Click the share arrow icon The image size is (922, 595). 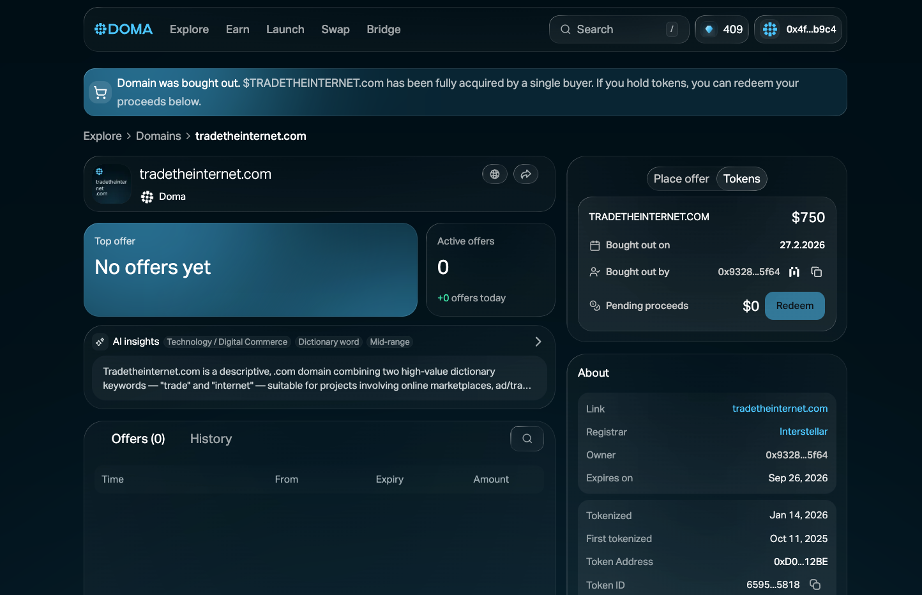(x=525, y=174)
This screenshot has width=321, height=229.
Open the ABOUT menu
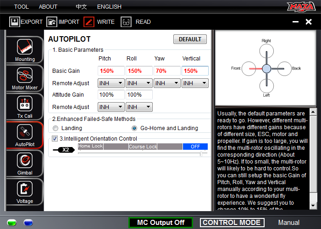point(48,7)
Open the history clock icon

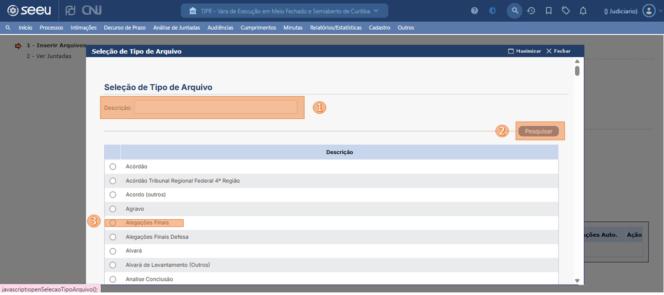coord(531,11)
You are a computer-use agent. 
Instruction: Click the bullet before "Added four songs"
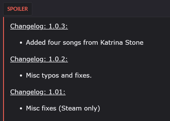tap(21, 43)

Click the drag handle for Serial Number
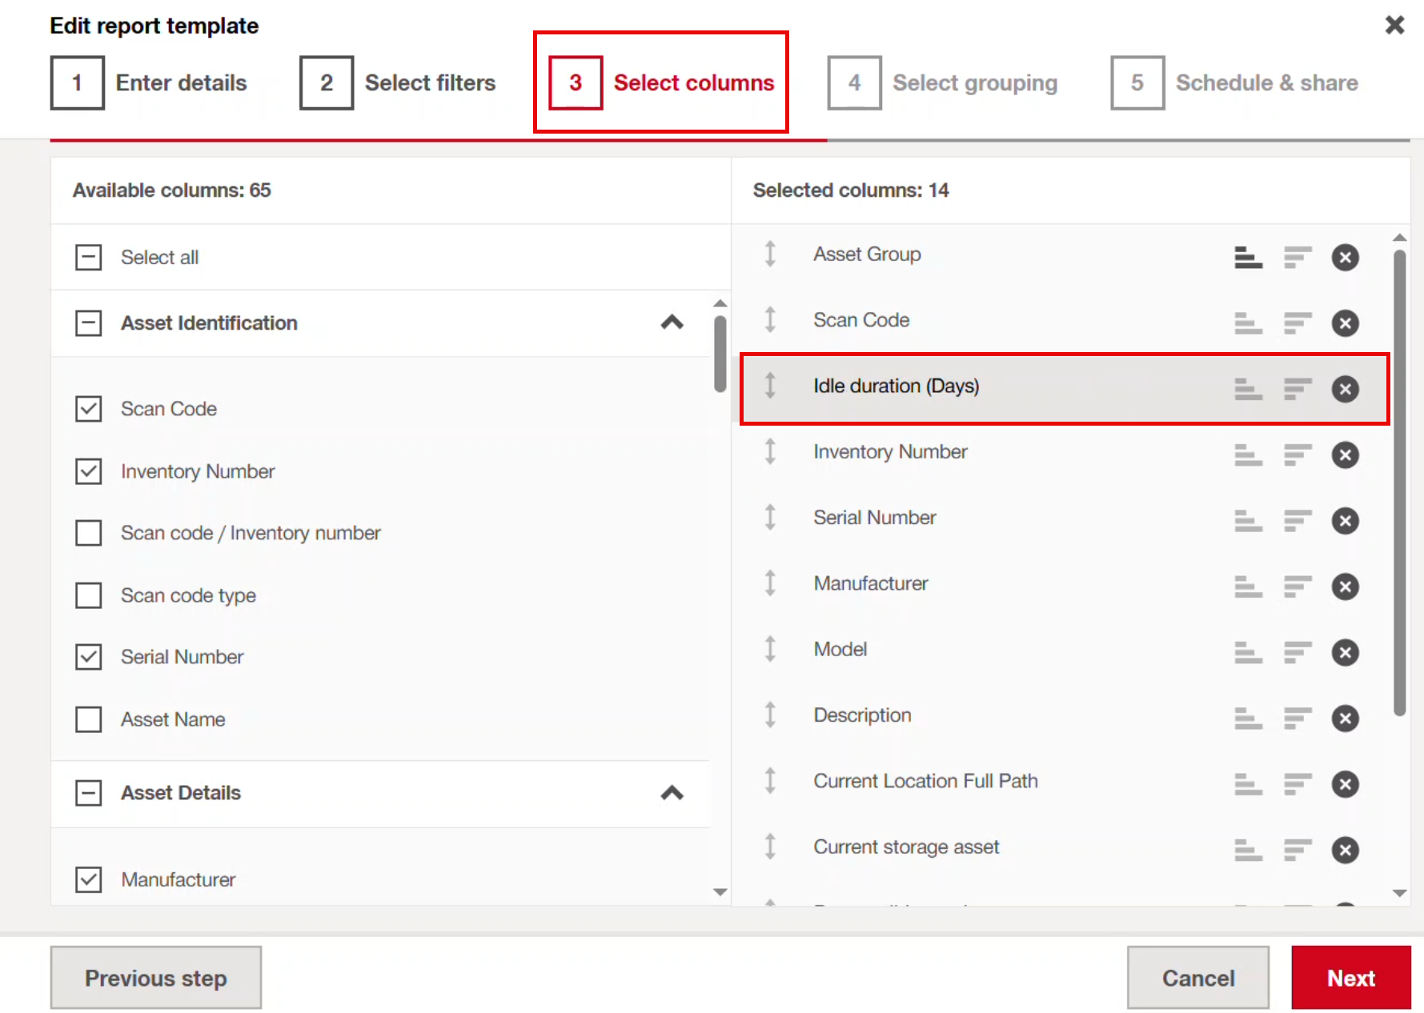click(x=770, y=518)
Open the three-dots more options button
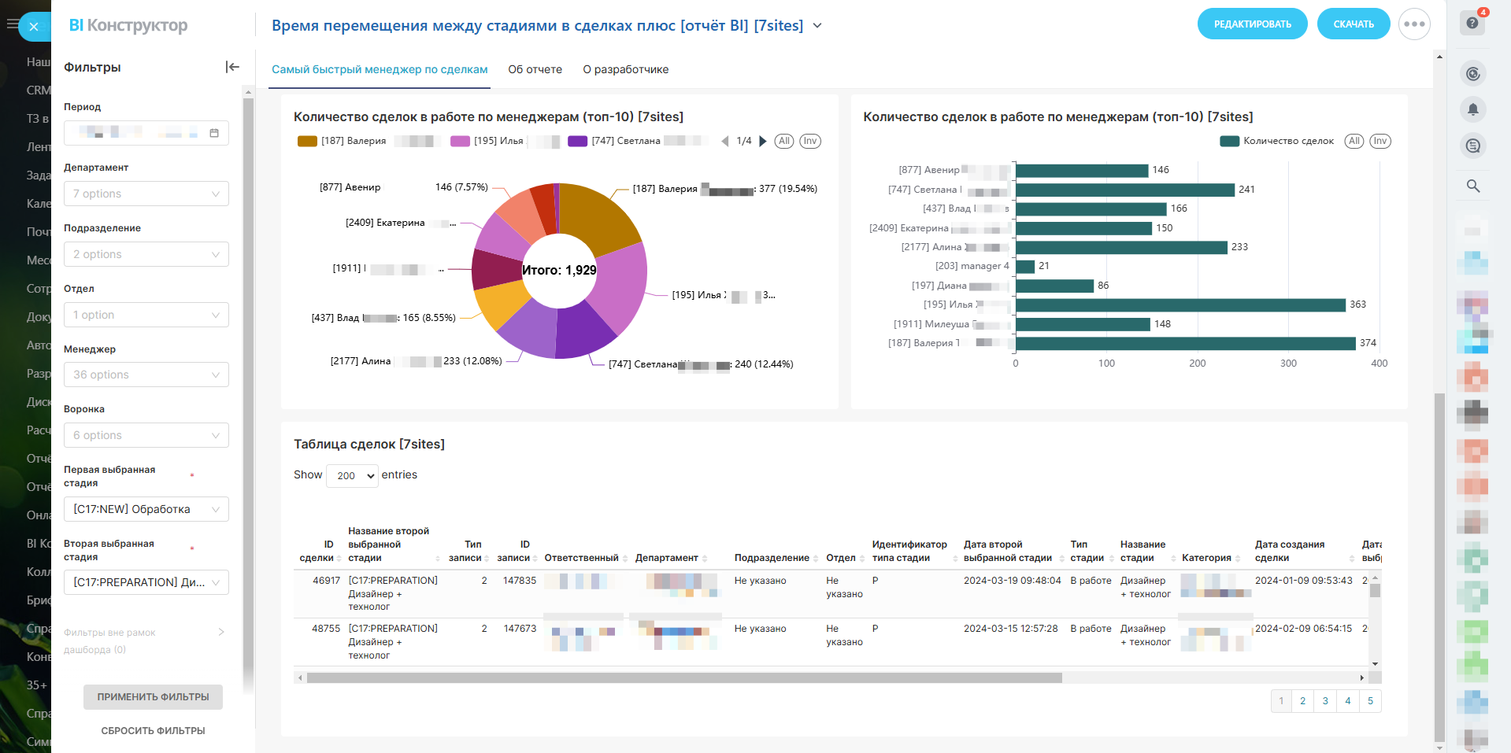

§ WHAT IS EXPECTED: Pictures aside, transcribe exactly the lines from the line containing "Click the drag handle for Serial Number" through the final line of the material above.

§ TASK ANSWER:
Click the drag handle for Serial Number
click(x=770, y=518)
Open the three-dots more options button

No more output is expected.